Die Stadt hat den Gründelpark auf Vordermann gebracht. Jetzt gedeihen dort Kürbisse. Doch woher kommen die Pflanzen?

Glauchau.

Sie mögen schattige Plätze und nährstoffreiche Böden. Wenn jemand sie aussät oder als Jungpflanzen in die Erde bringt, kümmert sich dieser jemand normalerweise um ihr Gedeihen. Im Fall der Kürbisse, die entlang der Glauchauer Gründelallee derzeit in Massen und in verschiedenen Sorten wachsen, ist das anders. Mehrere Pflanzen breiten sich auf dem frisch gestalteten Gelände im hinteren Bereich der Gründelallee ungehindert aus. Die ersten gelben Früchte sind bereits zu sehen. Doch wie und warum die Kürbisse dorthin kamen, das weiß offenbar niemand. Es bleibt ein Rätsel.
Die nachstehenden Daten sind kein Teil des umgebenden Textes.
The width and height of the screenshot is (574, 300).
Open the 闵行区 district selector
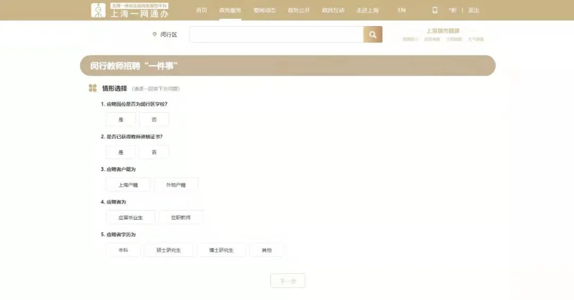(x=168, y=35)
Die Stadt Glauchau hatte vergangenen Herbst und im Frühjahr den Bereich des Gründelteich-Nordufers erneuern lassen. Der Weg wurde saniert, Bäume gefällt. 33 neue Bäume kamen in die Erde. Doch mit den Kürbissen hat die Stadt nach eigenen Angaben nichts zu tun. "Es handelt sich um wild aufgegangene Pflanzen", sagt Rathaussprecherin Bettina Seidel. Denkbar sei, dass Vögel die Samen an Ort und Stelle gebracht haben. Möglich sei aber auch, dass der Samen in der Erde enthalten war, die während des gesamten Wegebaus verwendet wurde.

Doch was soll mit dem größten Gemüse, das hierzulande wächst, geschehen? Die Glauchauer Stadtverwaltung will erst einmal alles so lassen, wie es ist. "Für den Augenblick handeln wir diesbezüglich nicht", sagt Sprecherin Seidel. Heißt: Die Kürbisse werden zunächst weiter wachsen.

Damit bleibt unklar, ob sich die Idee einer "essbaren Stadt" in Glauchau doch noch durchsetzen könnte. Vor drei Jahren, als es die ersten Überlegungen für das neue Stadtentwicklungskonzept gab, hatten Studenten der Fachhochschule Erfurt so etwas vorgeschlagen. Viele Flächen in der Stadt sind grün, auch einige Abrissareale sind begrünt worden, lautete damals das Argument der Studenten. Denn: Die Flächen in Ordnung zu halten, erfordere viel Aufwand. Die Idee von der essbaren Stadt sieht vor, solche Flächen zum öffentlichen Obst- und Gemüseanbau zu nutzen. Die Überlegung der Studenten: Warum nicht einen großen Glauchauer Schulgarten in der Stadt anlegen? Dabei hätten erfahrene Kleingärtner ihre Kenntnisse einbringen können. Und Abnehmer für das Obst und Gemüse fänden sich sicherlich auch.

Deutschlandweit setzt sich die Idee von der "essbaren Stadt" mehr und mehr durch. Verschiedene Initiativen, in urbanen Räumen Lebensmittel anzupflanzen, gibt es in etwa 100 Städten und Gemeinden.